[[ Given passage, beginning ]]

The blood vessels are the part of the circulatory system that transports blood throughout the human body.[1] There are three major types of blood vessels: the arteries, which carry the blood away from the heart; the capillaries, which enable the actual exchange of water and chemicals between the blood and the tissues; and the veins, which carry blood from the capillaries back toward the heart. The word vascular, meaning relating to the blood vessels, is derived from the Latin vas, meaning vessel. A few structures (such as cartilage and the lens of the eye) do not contain blood vessels and are labeled.

Structure[edit]

The arteries and veins have three layers, but the middle layer is thicker in the arteries than it is in the veins:

  • Tunica intima (the thinnest layer): a single layer of simple squamous endothelial cells glued by a polysaccharide intercellular matrix, surrounded by a thin layer of subendothelial connective tissue interlaced with a number of circularly arranged elastic bands called the internal elastic lamina.
  • Tunica media (the thickest layer in arteries): circularly arranged elastic fiber, connective tissue, polysaccharide substances, the second and third layer are separated by another thick elastic band called external elastic lamina. The tunica media may (especially in arteries) be rich in vascular smooth muscle, which controls the caliber of the vessel. Veins don't have the external elastic lamina, but only an internal one.

[[ Given passage, end ]]

▶ Requirement A
Rewrite the stretch of the blood vessel passage from "The arteries and" through "an internal one.", substituting "diameter" for "caliber".
▶ Requirement B
Extend the blood vessel passage with the text that would come next after its final sentence.
The entries after this passage come from a separate, unrelated source.

[[ Supplied information, beginning ]]

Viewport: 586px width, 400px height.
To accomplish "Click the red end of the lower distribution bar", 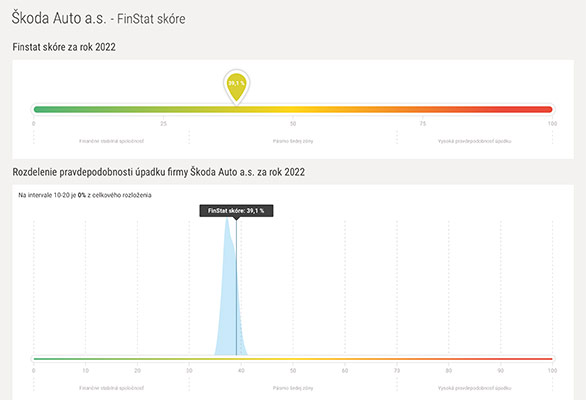I will coord(544,359).
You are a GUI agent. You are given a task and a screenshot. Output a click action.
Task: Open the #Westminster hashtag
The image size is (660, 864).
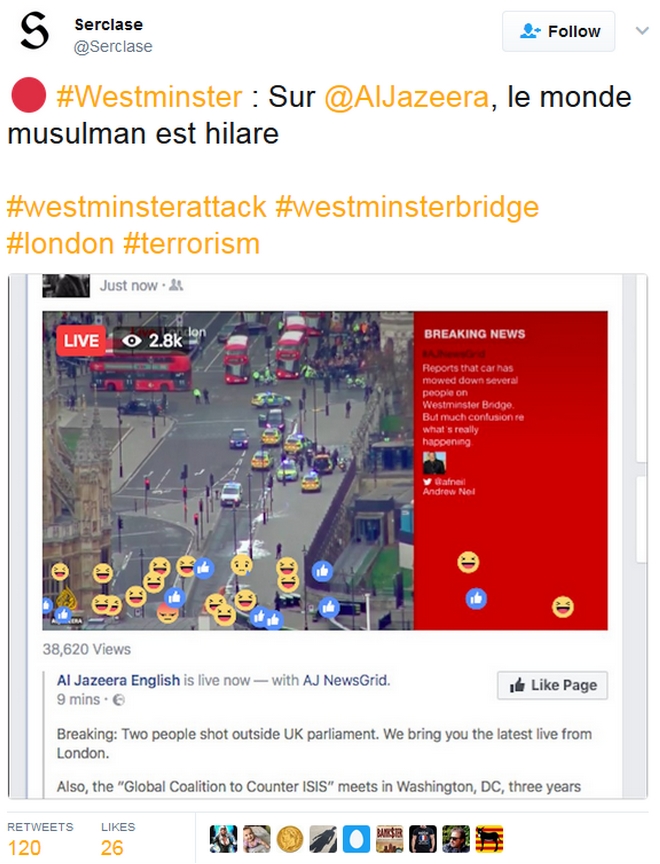(149, 97)
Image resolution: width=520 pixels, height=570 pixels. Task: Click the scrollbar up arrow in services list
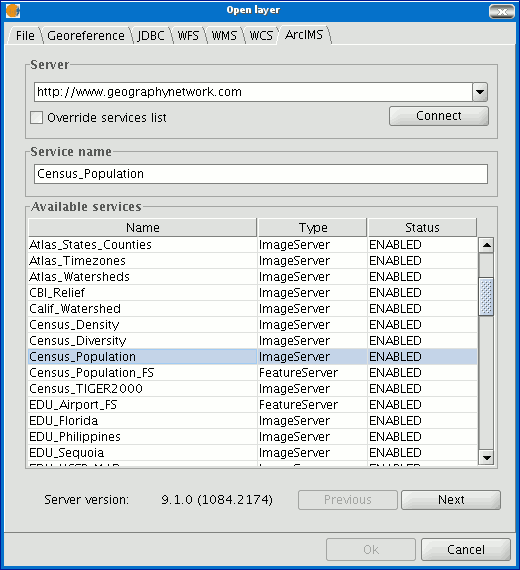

[[ Supplied information, end ]]

▶ Response box A
The arteries and veins have three layers, but the middle layer is thicker in the arteries than it is in the veins:

  • Tunica intima (the thinnest layer): a single layer of simple squamous endothelial cells glued by a polysaccharide intercellular matrix, surrounded by a thin layer of subendothelial connective tissue interlaced with a number of circularly arranged elastic bands called the internal elastic lamina.
  • Tunica media (the thickest layer in arteries): circularly arranged elastic fiber, connective tissue, polysaccharide substances, the second and third layer are separated by another thick elastic band called external elastic lamina. The tunica media may (especially in arteries) be rich in vascular smooth muscle, which controls the diameter of the vessel. Veins don't have the external elastic lamina, but only an internal one.

▶ Response box B
  • Tunica adventitia: (the thickest layer in veins) entirely made of connective tissue. It also contains nerves that supply the vessel as well as nutrient capillaries (vasa vasorum) in the larger blood vessels.

Capillaries consist of little more than a layer of endothelium and occasional connective tissue.

When blood vessels connect to form a region of diffuse vascular supply it is called an anastomosis (pl. anastomoses). Anastomoses provide critical alternative routes for blood to flow in case of blockages.

There is a layer of muscle surrounding the arteries and the veins which help contract and expand the vessels. This creates enough pressure for blood to be pumped around the body. Blood vessels are part of the circulatory system, together with the heart and the blood.

Diagram of blood vessel structures.

Types[edit]

Blood vessel with an erythrocyte (red blood cell, E) within its lumen, endothelial cells forming its tunica intima (inner layer), and pericytes forming its tunica adventitia (outer layer)

There are various kinds of blood vessels:

They are roughly grouped as arterial and venous, determined by whether the blood in it is flowing away from (arterial) or toward (venous) the heart. The term "arterial blood" is nevertheless used to indicate blood high in oxygen, although the pulmonary artery carries "venous blood" and blood flowing in the pulmonary vein is rich in oxygen. This is because they are carrying the blood to and from the lungs, respectively, to be oxygenated.

Physiology[edit]

Blood vessels do not actively engage in the transport of blood (they have no appreciable peristalsis), but arteries—and veins to a degree—can regulate their inner diameter by contraction of the muscular layer. This changes the blood flow to downstream organs, and is determined by the autonomic nervous system. Vasodilation and vasoconstriction are also used antagonistically as methods of thermoregulation.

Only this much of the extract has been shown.